The following year, more than a million migrants arrived in Europe, most of them from Syria, Afghanistan, Iraq or Eritrea. In Calais, the number of refugees then approached 10,000 people. A jungle is reforming around the Jules Ferry reception center, near the port ring road. On the night of July 27 to 28, 2015, more than 2,000 migrants tried to enter the Eurotunnel by hanging on to the shuttles crossing the Channel. The situation reoccurs in January, when around 50 migrants board a ferry following a local protest in their favor. Meanwhile, the fight against illegal border crossings is intensifying.

"We are then witnessing a technological and security reinforcement, with barbed wire walls, radars, C02 detectors to check in the trucks"

, remembers Virginie Guiraudon.

"France was under pressure from the United Kingdom, which threatened to make competition with the Belgian ports to the detriment of Calais if the controls were not ensured

".

Barbed wire walls in Calais, in 2016 PHILIPPE HUGUEN / AFP

Anti-migrant parades

Anti-immigrant parades are multiplying in Calais.

On February 6, 2016, General Piquemal, former commander of the Foreign Legion, made the headlines of the press when he was arrested for having participated in an unauthorized demonstration of a far-right movement.

Meanwhile, the evacuation of the southern jungle causes clashes with the police.

Migrants then sew their lips to protest against their living conditions in the camp,”

says Virginie Guiraudon.

Migrants line up to get food in Calais in 2015. PHILIPPE HUGUEN / AFP

The "new jungle" then counts up to nearly 9,000 people, according to associations.

Brawls between Afghan and Sudanese refugees sometimes break out, causing dozens of injuries and even one death in July.

“The situation was getting tense.

Associations tried to convince migrants to seek asylum in France, but many wanted at all costs to join the United Kingdom, ”

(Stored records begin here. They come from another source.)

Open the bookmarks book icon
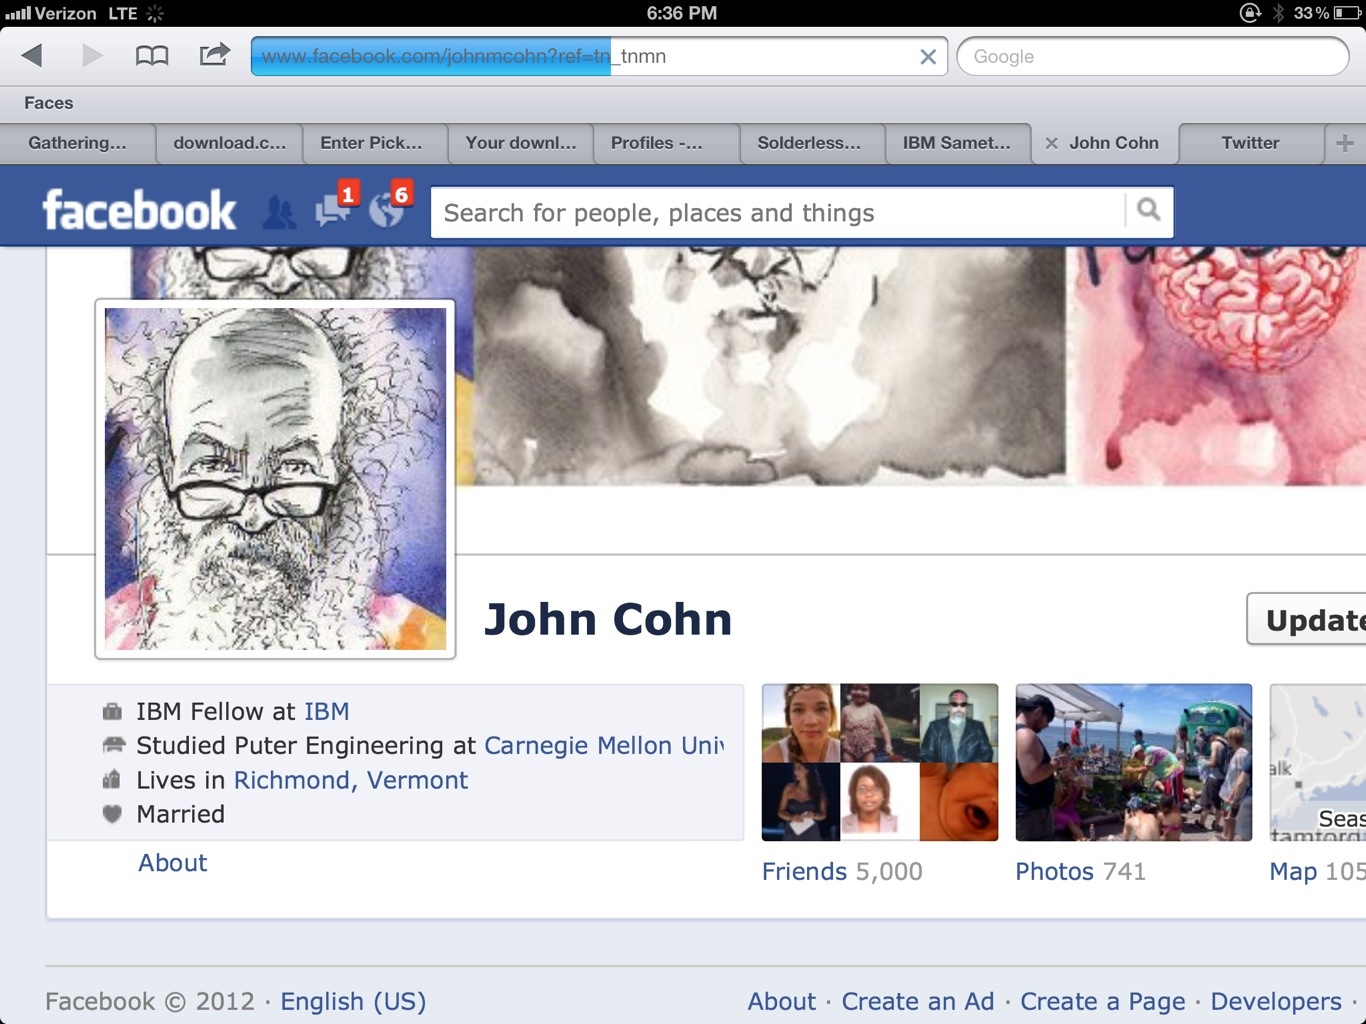The width and height of the screenshot is (1366, 1024). click(x=152, y=56)
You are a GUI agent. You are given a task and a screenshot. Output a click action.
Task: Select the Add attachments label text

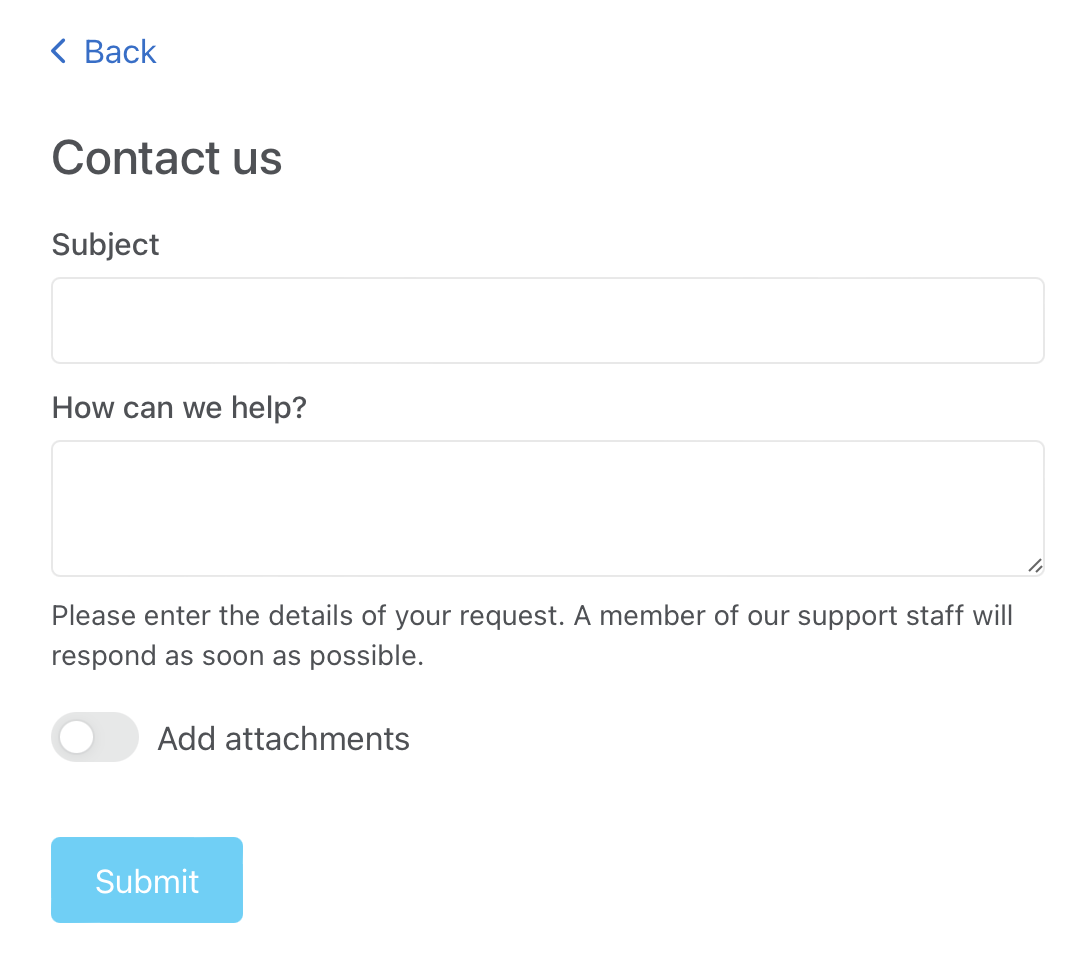[x=283, y=738]
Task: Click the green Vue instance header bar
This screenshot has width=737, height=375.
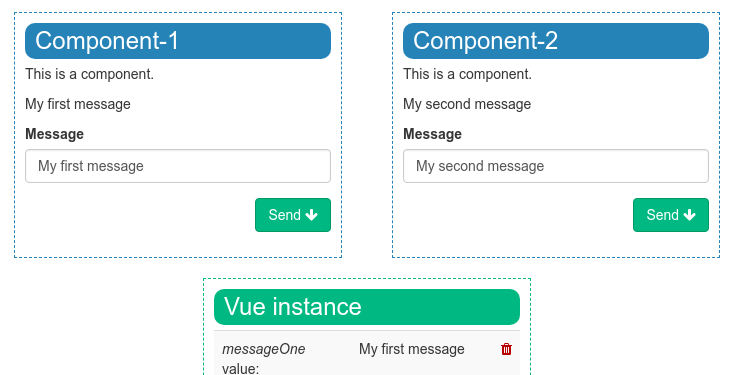Action: pos(367,307)
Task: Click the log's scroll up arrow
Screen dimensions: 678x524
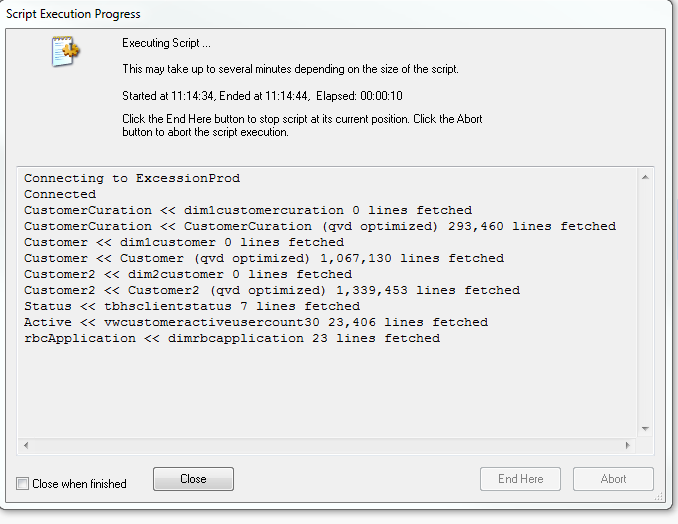Action: (645, 178)
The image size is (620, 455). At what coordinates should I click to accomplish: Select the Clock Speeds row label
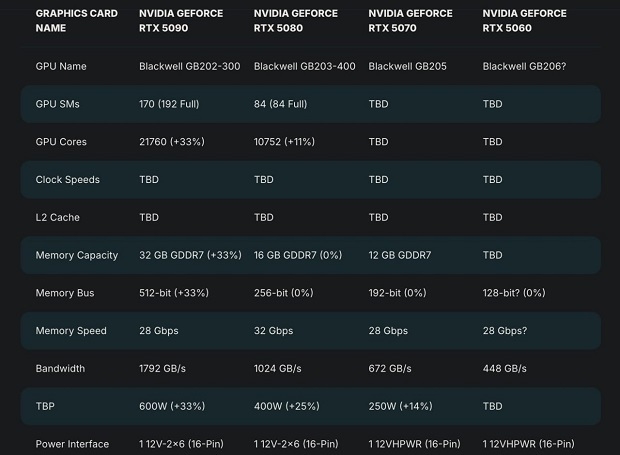(67, 180)
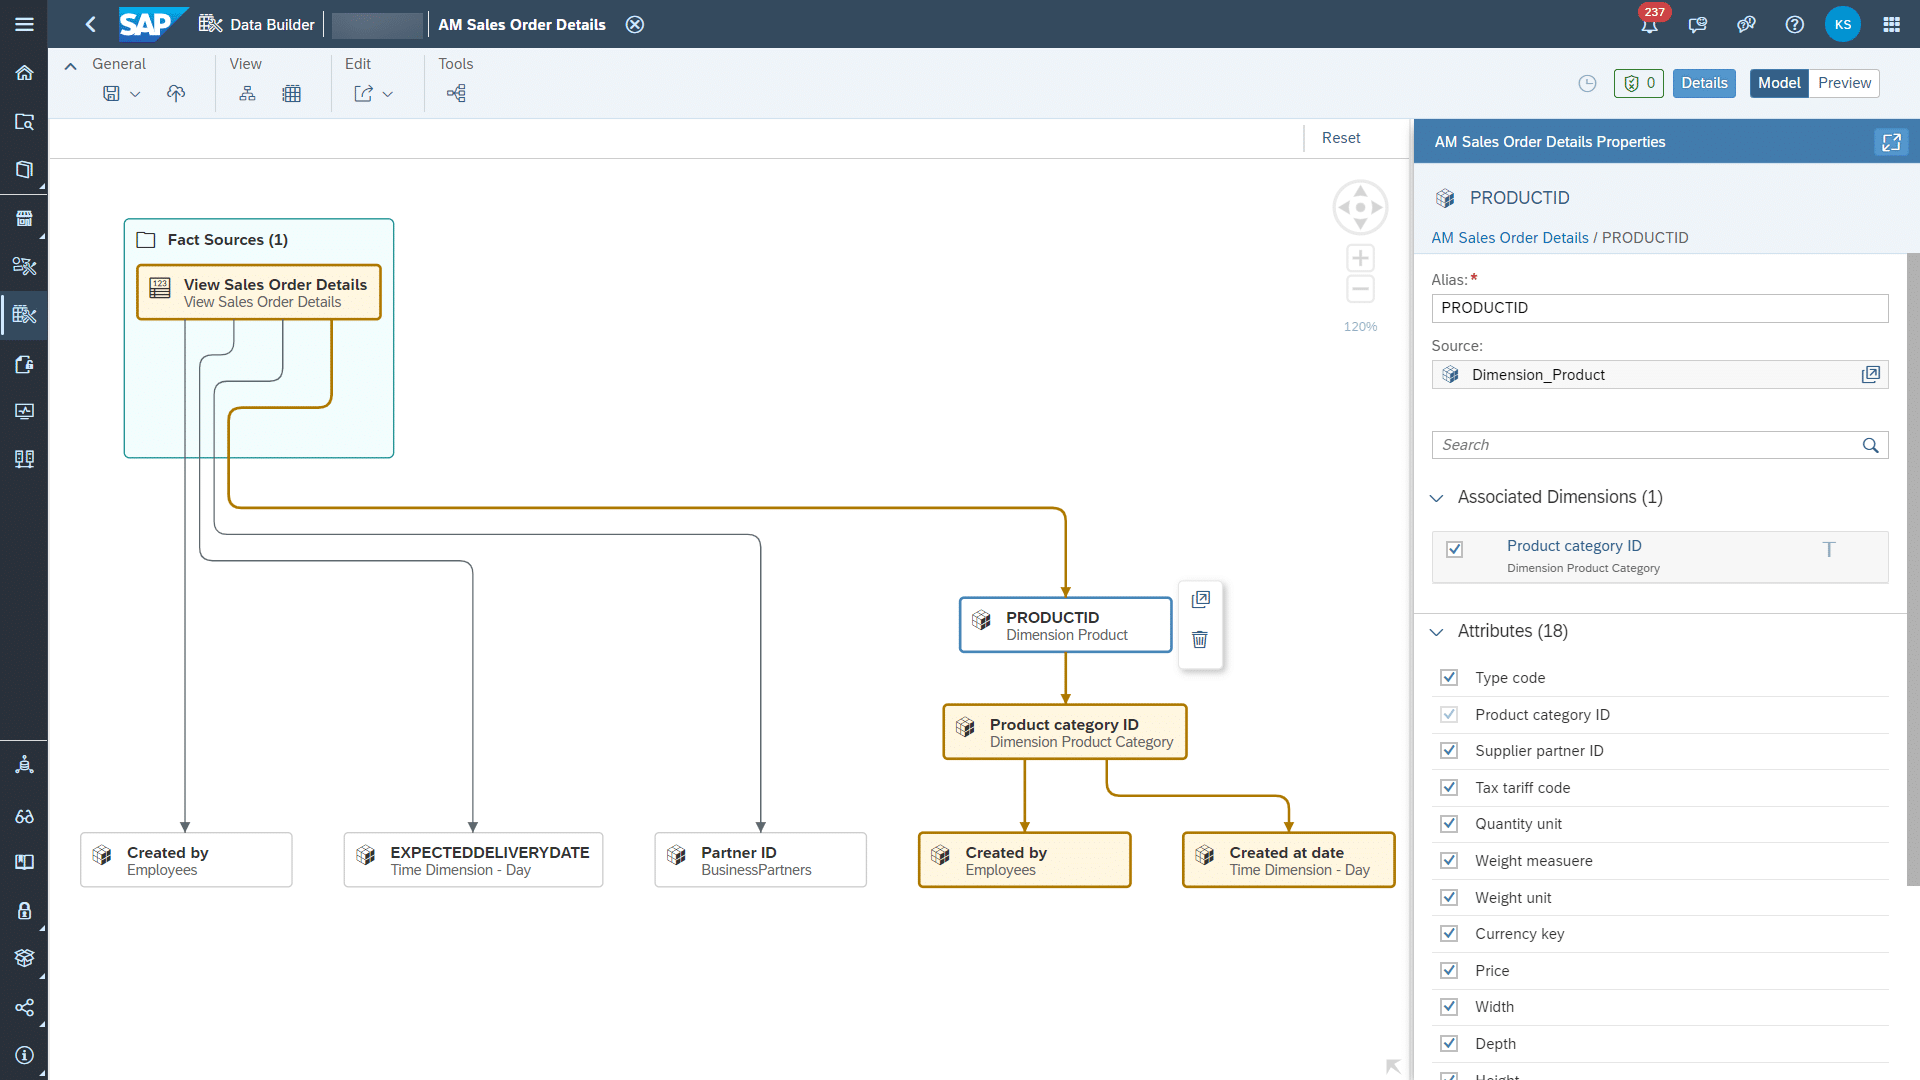Disable the Weight unit attribute checkbox
This screenshot has height=1080, width=1920.
tap(1449, 897)
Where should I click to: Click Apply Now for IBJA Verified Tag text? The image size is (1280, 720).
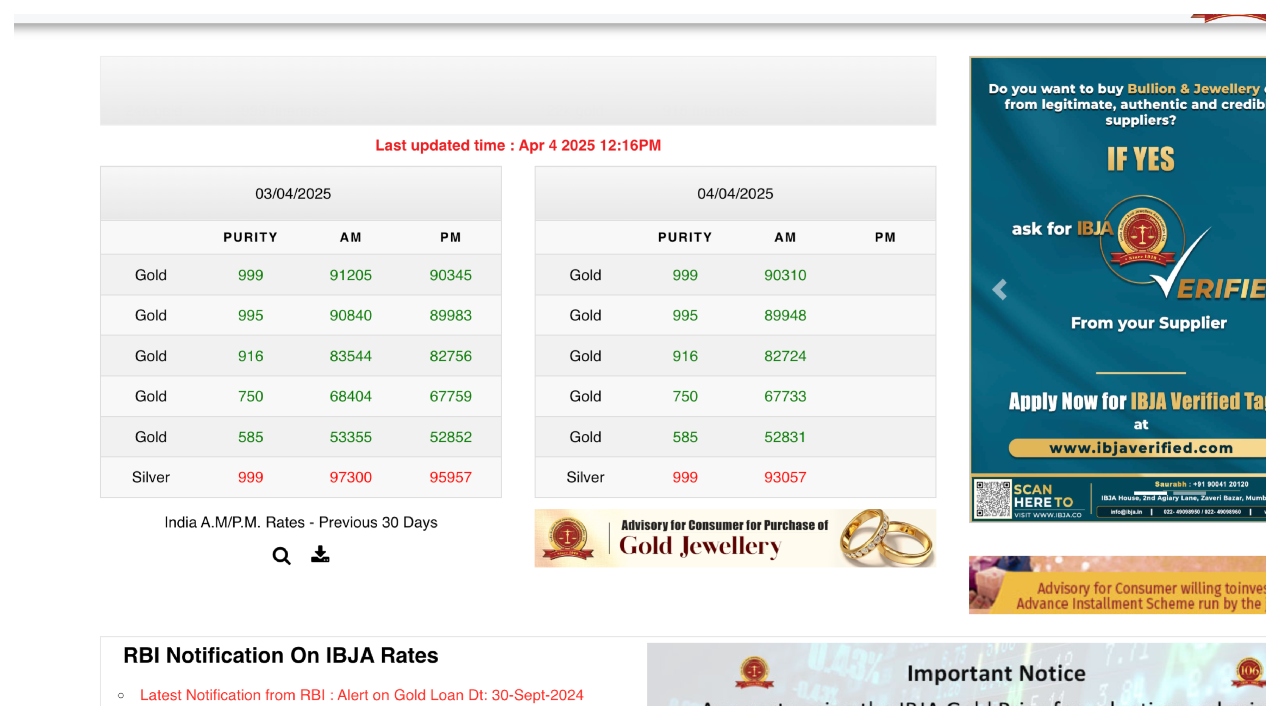(1138, 402)
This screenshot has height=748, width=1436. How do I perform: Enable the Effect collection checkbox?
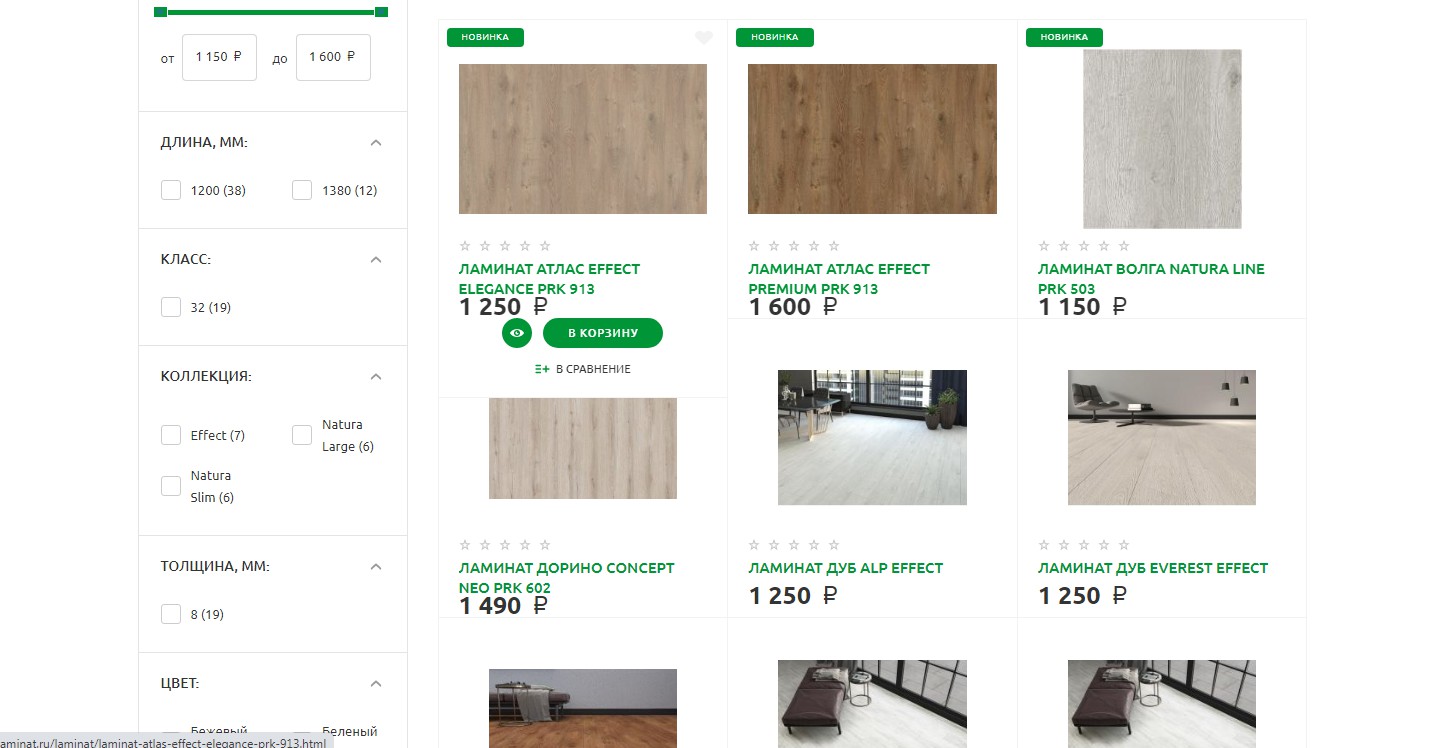[x=171, y=435]
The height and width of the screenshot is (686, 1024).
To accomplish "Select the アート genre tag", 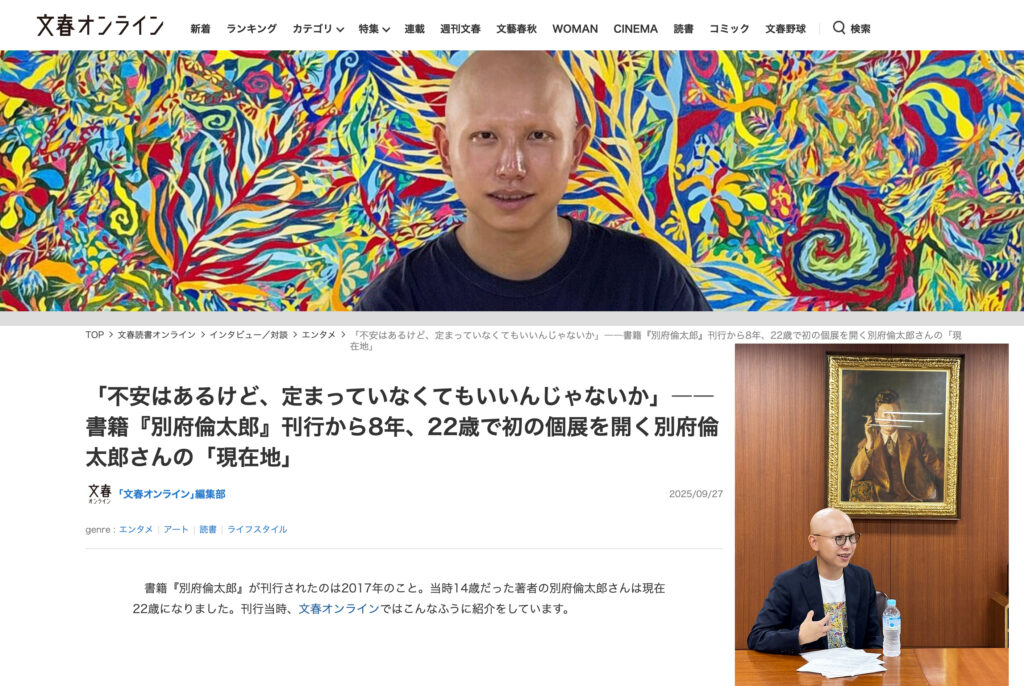I will click(x=176, y=529).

continues Virginie Guiraudon.

The jungle was finally evacuated and destroyed in October 2016, and the migrants evacuated to 450 centers across France.

From trucks to "small boats"

Since then, the government has led a fight against the attachment points, by systematically dislodging migrants whose tents and goods are confiscated. Three activists, Father Philippe Demeestère, Anaïs Vogel and Ludovic Holbein began a hunger strike in October to protest against the dismantling of makeshift camps. A “shelter” was set up briefly in November to accommodate 300 migrants, before redirecting them to reception centers outside Calais. Criticized by the town hall, the airlock was closed two weeks later.

"These are devices that we have already tested and tried,"

said the mayor of Calais Natacha Bouchart, adding that "

from the moment we allow a camp to be set up, it creates a draft and we come back to a situation like in the jungle ”.

From now on, the exiles are turning to "small boats" to cross the Channel.

Sameer Al-Doumy / AFP

In recent months, the passage to the UK has evolved.

Faced with the securing of the road and the surveillance of ferries, more and more migrants are opting to cross the Channel on board "small boats": 31,500 crossings have been counted by the maritime prefecture since the beginning of the year. .

"

Covid-19, by reducing road and sea traffic, has intensified the departures on board the boats of smugglers"

, notes Virginie Guiraudon.

"The price of the transfer has increased, according to some accounts, up to 6000 euros

.

"

Until the tragedy: on November 24, 27 migrants died in a shipwreck in the Channel.